Anadilin yasaklandığı yerde barış olmaz | Hüseyin Şenol
Meclis’te kurulan “Milli Dayanışma, Kardeşlik ve Demokrasi Komisyonu”nda Barış Anneleri’ne Kürtçe konuşma yasağı getirilmesi, barış masasında sömürgeci zihniyetin ağır bastığını gösteriyor. Gizlilik, sansür ve çifte standart üzerine kurulu bir süreç, çözüm değil çözümsüzlük üretir...
Kürt halkının anadili Kürtçedir. Bu yalnızca kültürel bir tercih değil, insan onurunun ayrılmaz bir parçasıdır. Katliamlardan, sürgünlerden ve inkar politikalarından geçmiş bir halka, TBMM çatısı altında dahi anadilinde konuşma hakkı tanınmıyorsa, barıştan değil sömürgeciliğin devamından söz ediyoruz. Kürtçe’nin, Kürt illerinde yani Kürdistan’da birinci, Türkiye’nin batısında ise ikinci resmi dil olarak kabulü barışın ön şartıdır.

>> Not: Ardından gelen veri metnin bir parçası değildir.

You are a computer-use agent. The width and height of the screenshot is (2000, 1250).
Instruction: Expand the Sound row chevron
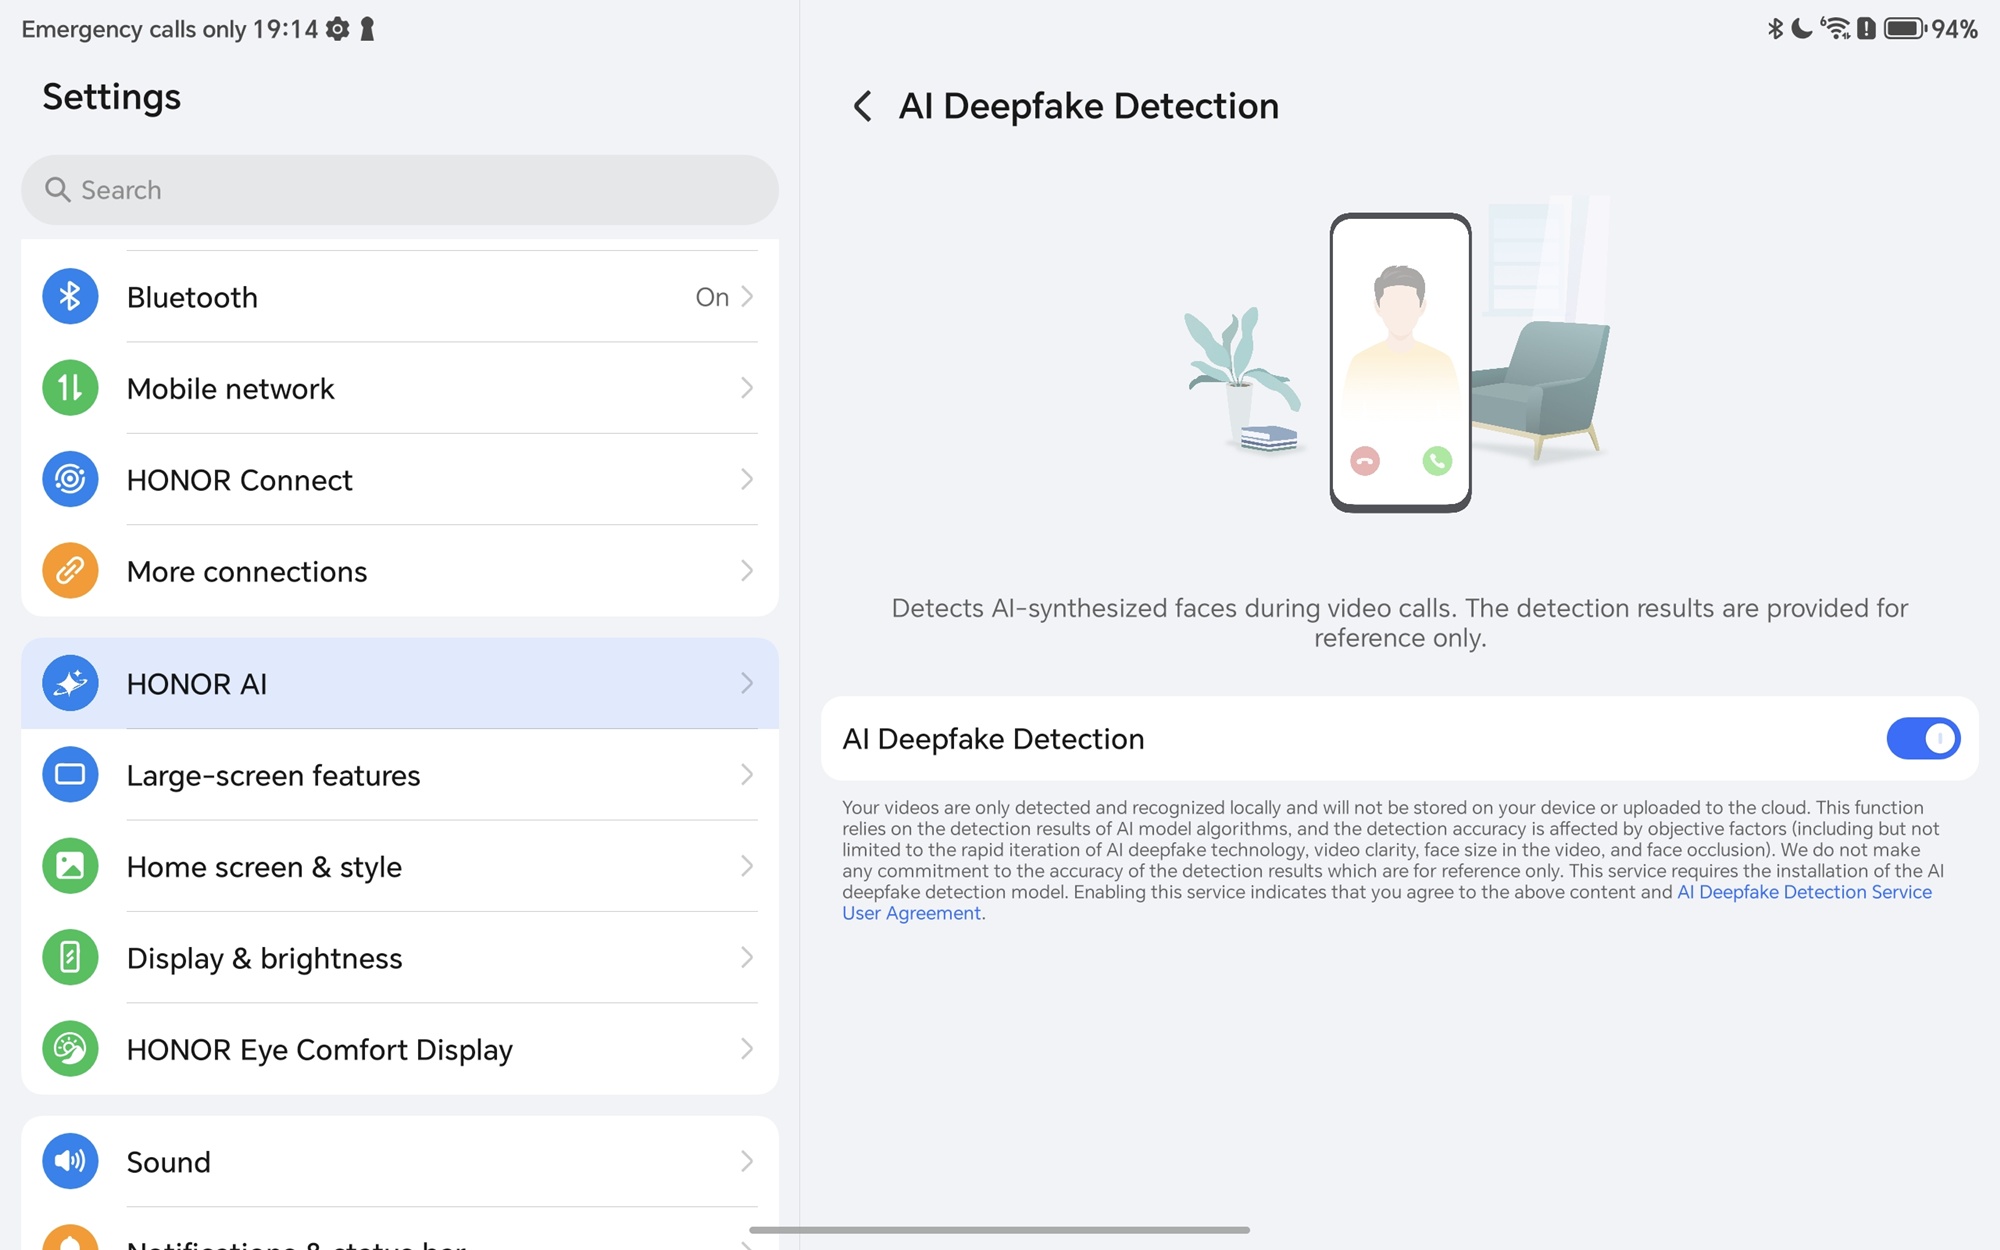746,1161
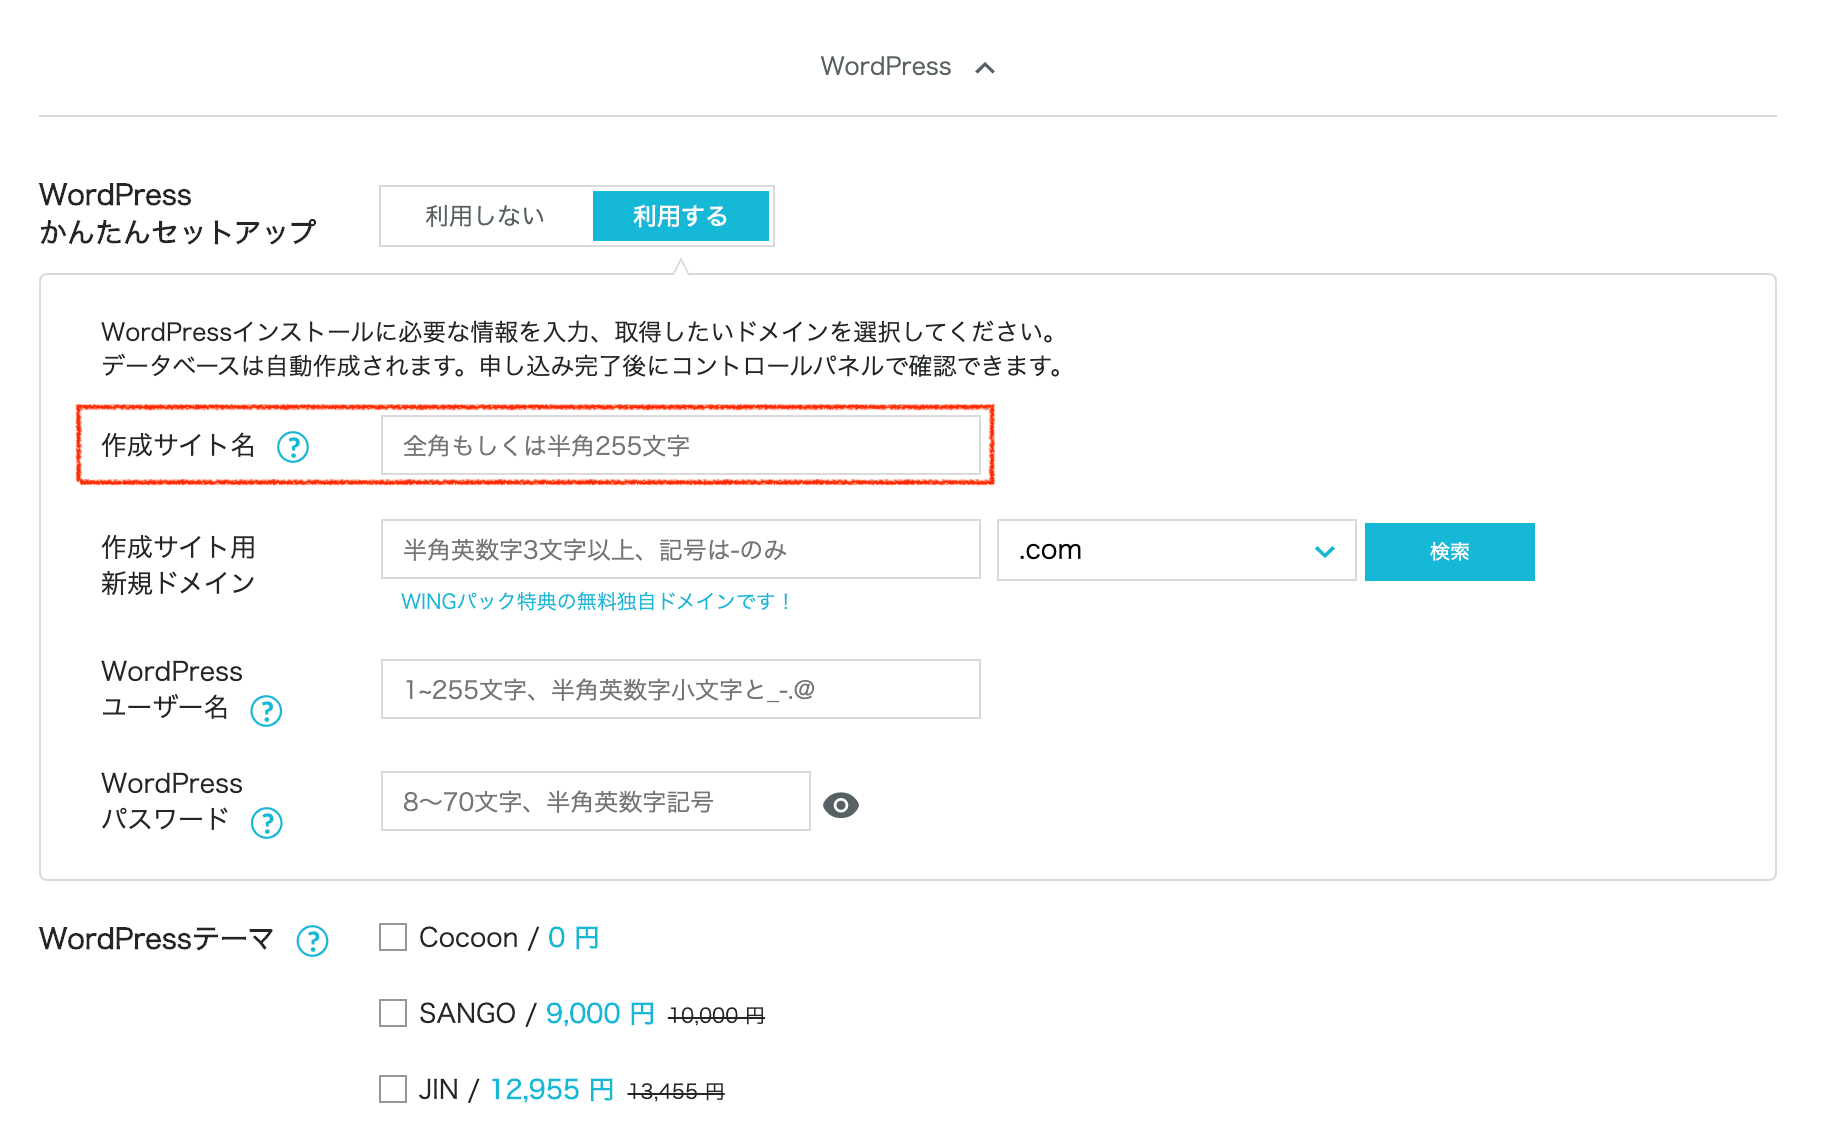Click the Cocoon / 0 円 theme label
The height and width of the screenshot is (1147, 1832).
pos(508,938)
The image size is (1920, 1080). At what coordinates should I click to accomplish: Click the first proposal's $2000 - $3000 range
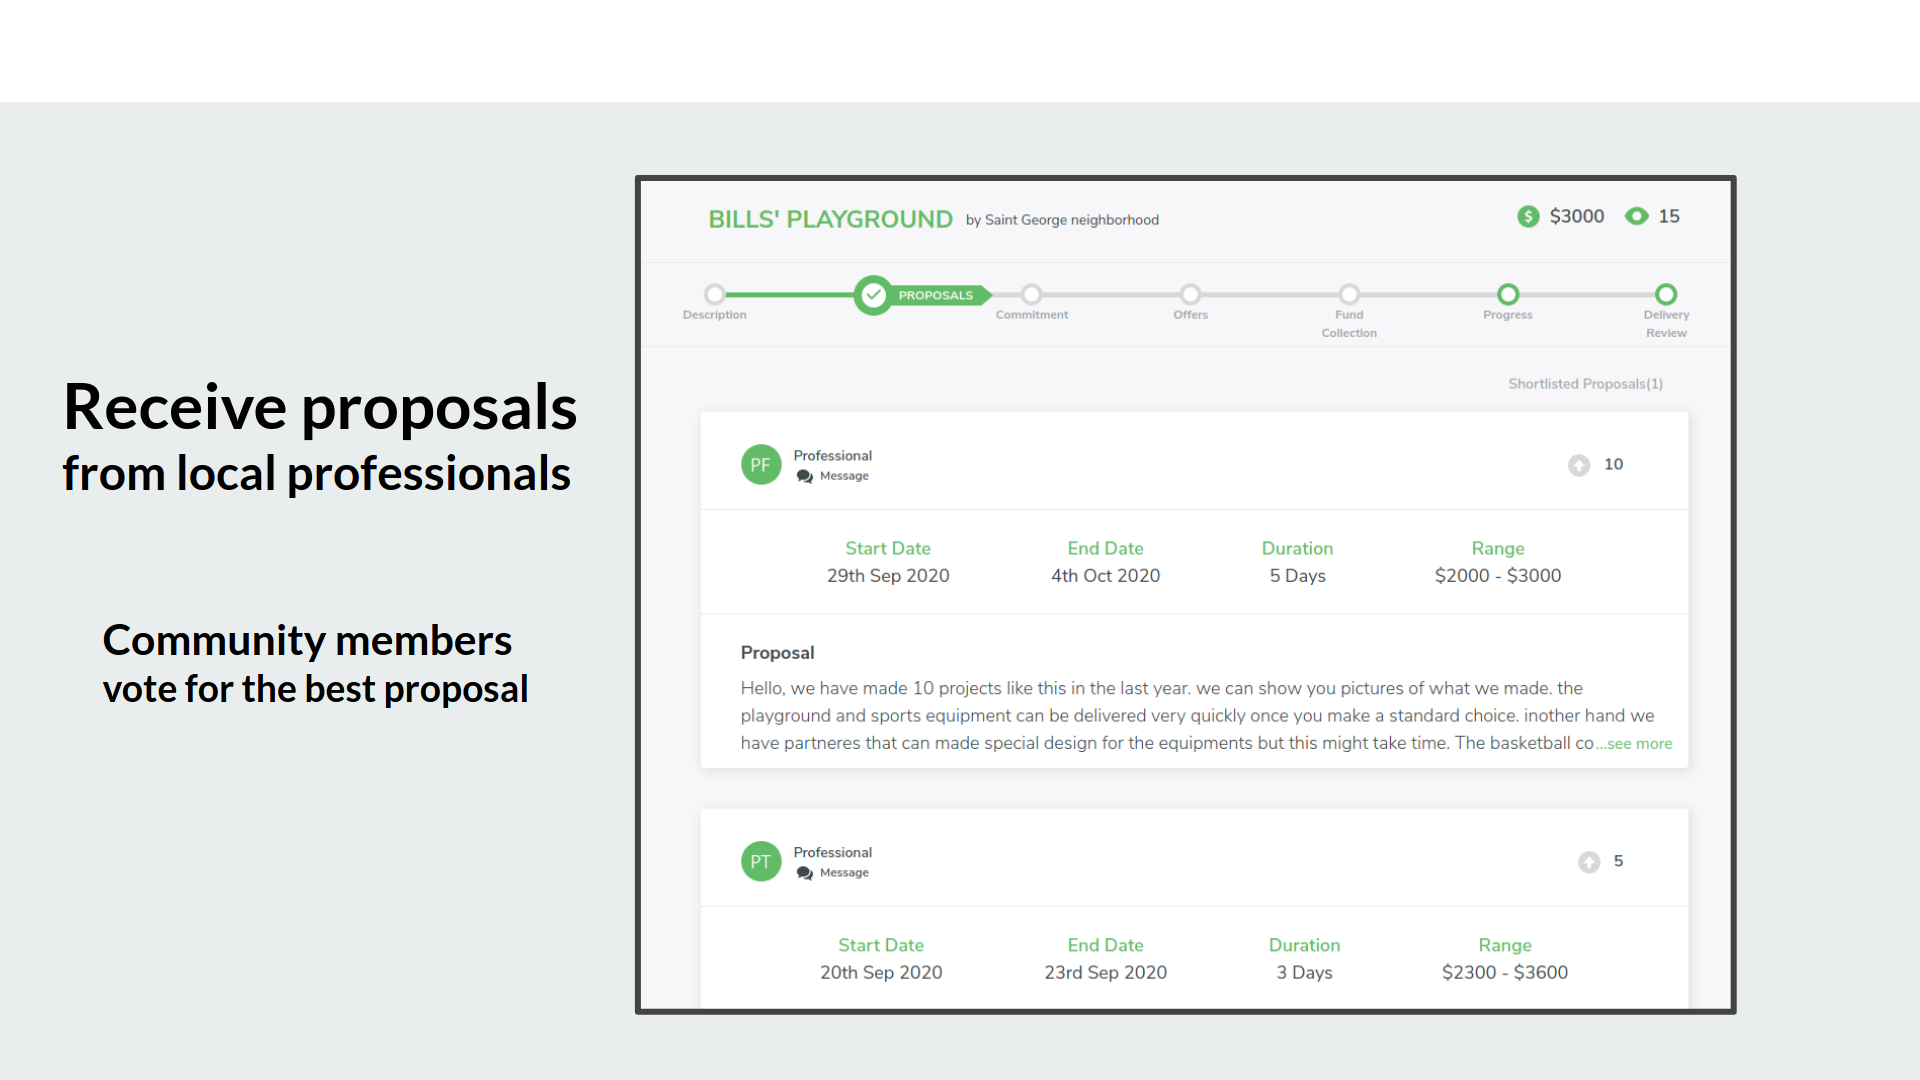point(1497,576)
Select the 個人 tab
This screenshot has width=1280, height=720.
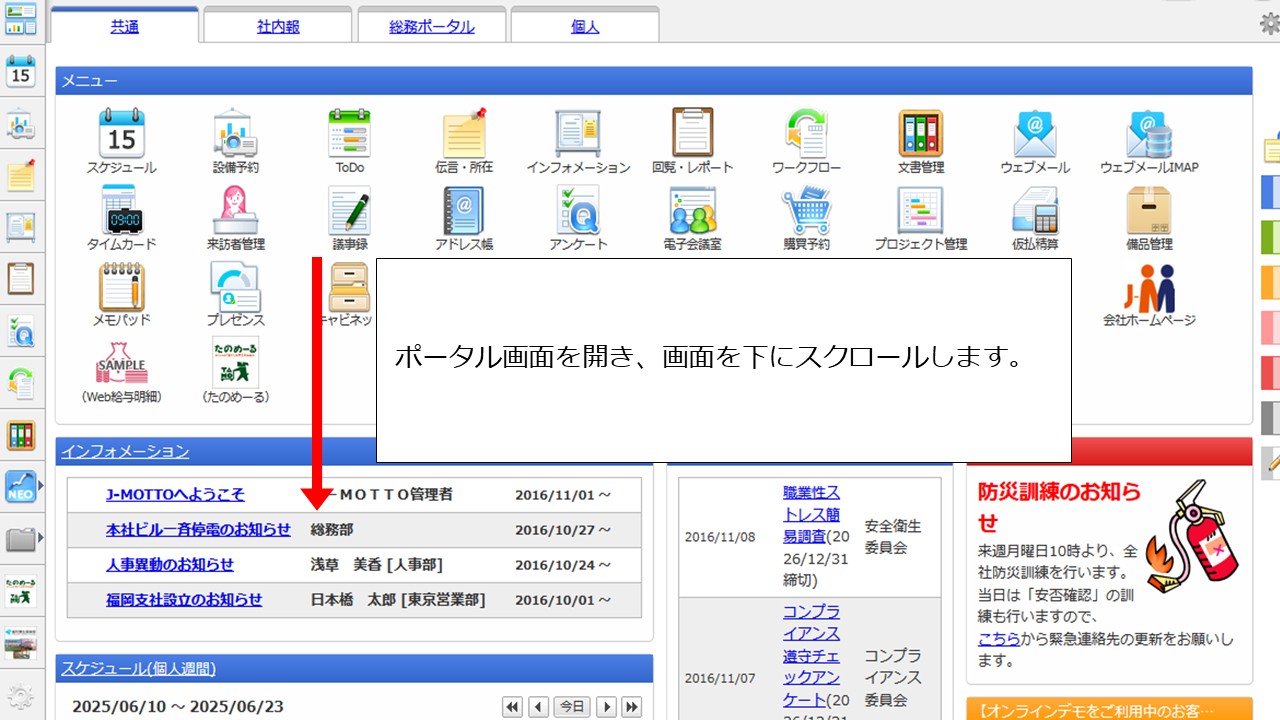coord(584,27)
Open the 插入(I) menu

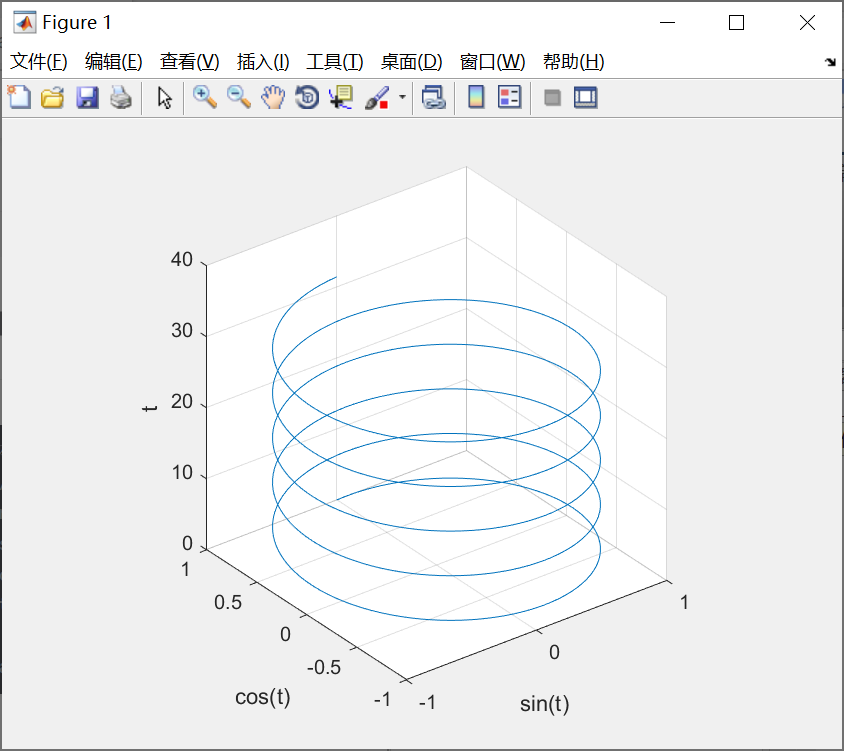pyautogui.click(x=262, y=61)
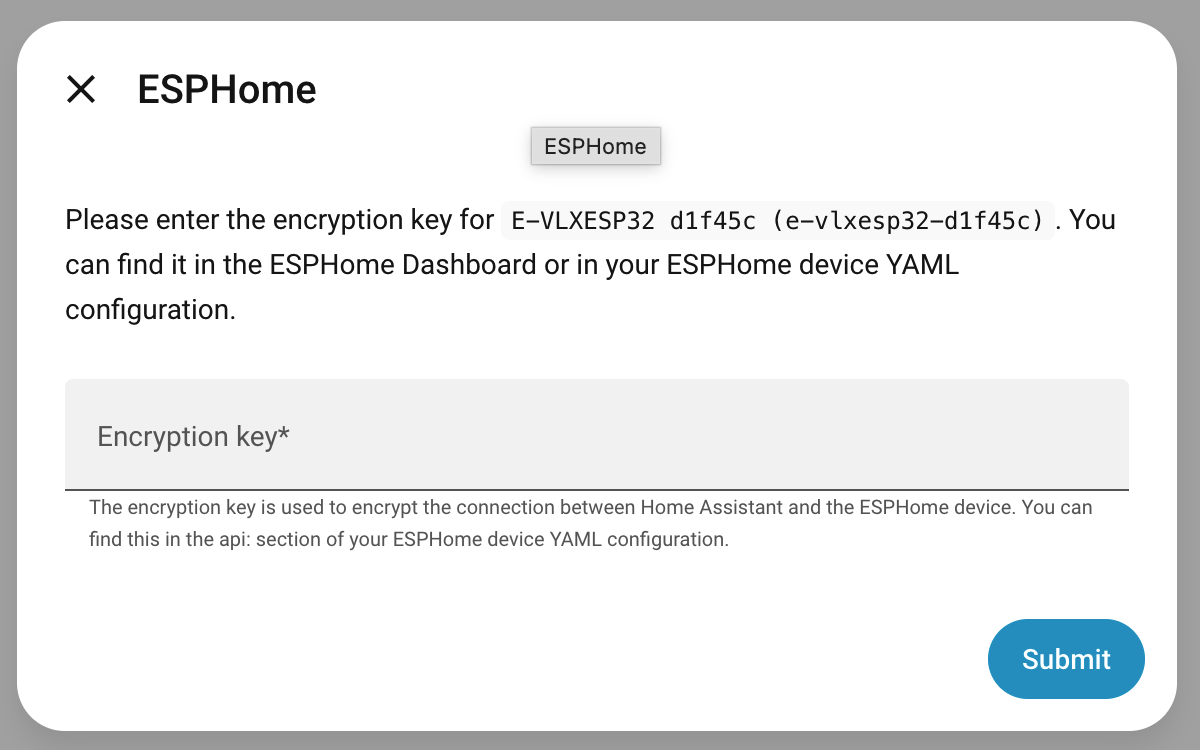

Komisyonun beşinci toplantısında Barış Anneleri’nin Kürtçe konuşmasının Meclis Başkanı Numan Kurtulmuş tarafından engellenmesi, “sorunu çözme” iddiasındaki yapının çözümsüzlüğe ne kadar bağlı olduğunu açığa çıkardı. Sokakta Kürtçe konuşana saldıranla Meclis’te Kürtçeyi yasaklayan aynı zihniyettir.
Kürt Halkının anadili Kürtçedir, resmiyeti de bu olmalı!
Anadil hakkı tanınmadan barış mümkün değildir.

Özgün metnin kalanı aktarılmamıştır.